Accident de Millas : "sans doute tout n'a pas été parfait", admet le responsable de la cellule psychologique

Accident de Millas : "sans doute tout n'a pas été parfait", admet le responsable de la cellule psychologique
Le bus accidenté dans la collision avec un TER sur un passage à niveau à Millas, photographié le 15 décembre 2017.

Orange avec AFP, publié le lundi 25 décembre 2017 à 19h25

Le directeur de l'hôpital psychiatrique de Thuir, dans les Pyrénées-Orientales, Philippe Banyols, qui a piloté la cellule d'aide médico-psychologique, a répondu aux plaintes des familles des victimes de la collision de Millas.

Samedi 23 décembre, ces derniers ont dénoncé les conditions de l'annonce des décès de leurs enfants, faite "sans compassion" et avec "froideur".

"Nous n'avions jusque-là pas eu de plaintes.

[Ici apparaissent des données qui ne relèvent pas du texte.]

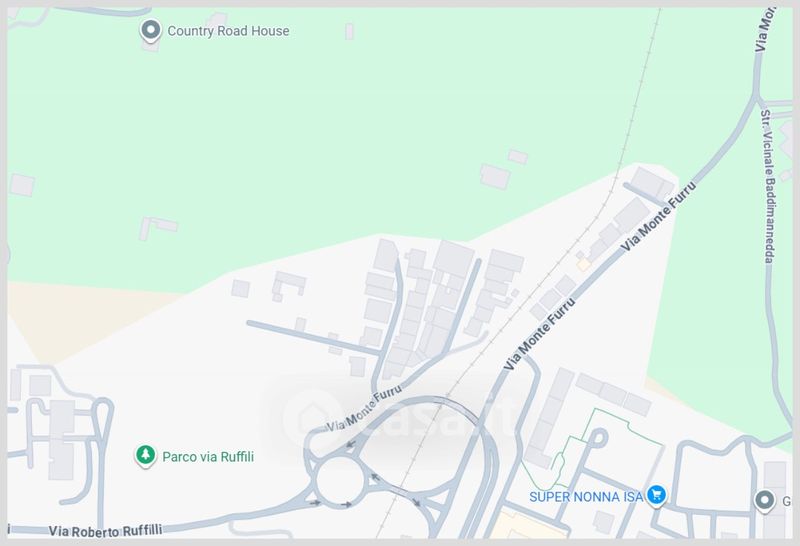This screenshot has width=800, height=546.
Task: Open the SUPER NONNA ISA shopping cart marker
Action: pyautogui.click(x=657, y=495)
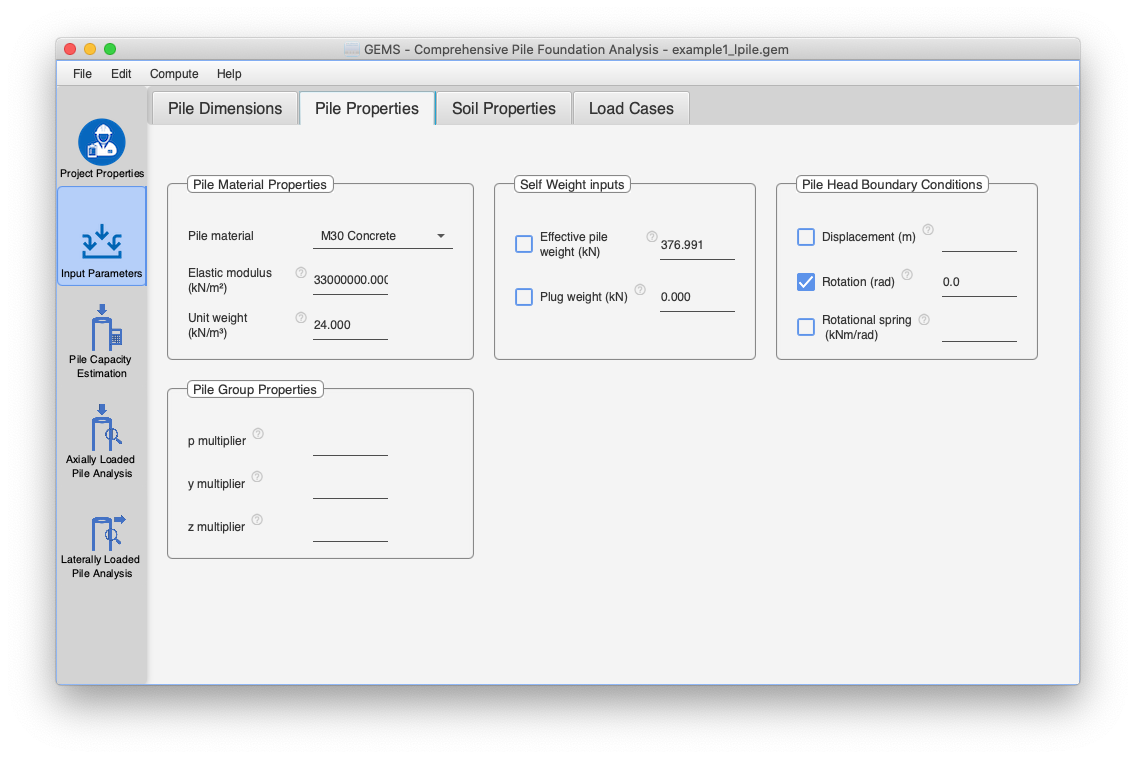The height and width of the screenshot is (759, 1136).
Task: Open the Compute menu
Action: [174, 74]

Je pense que mon équipe était accessible, je suis même sûre qu'elle l'était", a défendu le responsable de la cellule psychologique sur France Bleu Roussillon ce lundi 25 décembre.



"LA COLÈRE EST UNE RÉACTION NORMALE"

Il estime que que le dispositif de prise en charge était approprié, avec "dix spécialistes du post-traumatisme (...) des psychiatres, des infirmiers, des cadres de santé, des psychologues", dont un grand nombre d'entre eux étaient intervenus après les attentats de Nice".

"La situation était absolument terrible : sans doute que tout n'a pas été parfait, parce que c'est un accident d'une telle envergure qu'il n'est pas possible d'organiser les choses parfaitement. Donc y a-t-il eu quelques accidents de communications ? Je n'en sais rien, mais en tout cas, il y avait, disponibles, des ressources qui étaient là pour recevoir (...) la plupart des familles qui souhaitaient être reçues l'ont été", a-t-il affirmé.

Philippe Banyols s'est toutefois montré compréhensif : "la colère, c'est une réaction normale". "Si j'étais à la place de ces familles, je serais probablement très en colère aussi et j'en voudrais à la terre entière. Je ne suis pas choqué et mes équipes ne le sont pas non plus d'entendre ce genre de choses, on est là aussi pour entendre ça", a-t-il encore réagi.

La collision entre un bus scolaire et un TER, à Millas, le 14 décembre a entraîné la mort de six collégiens.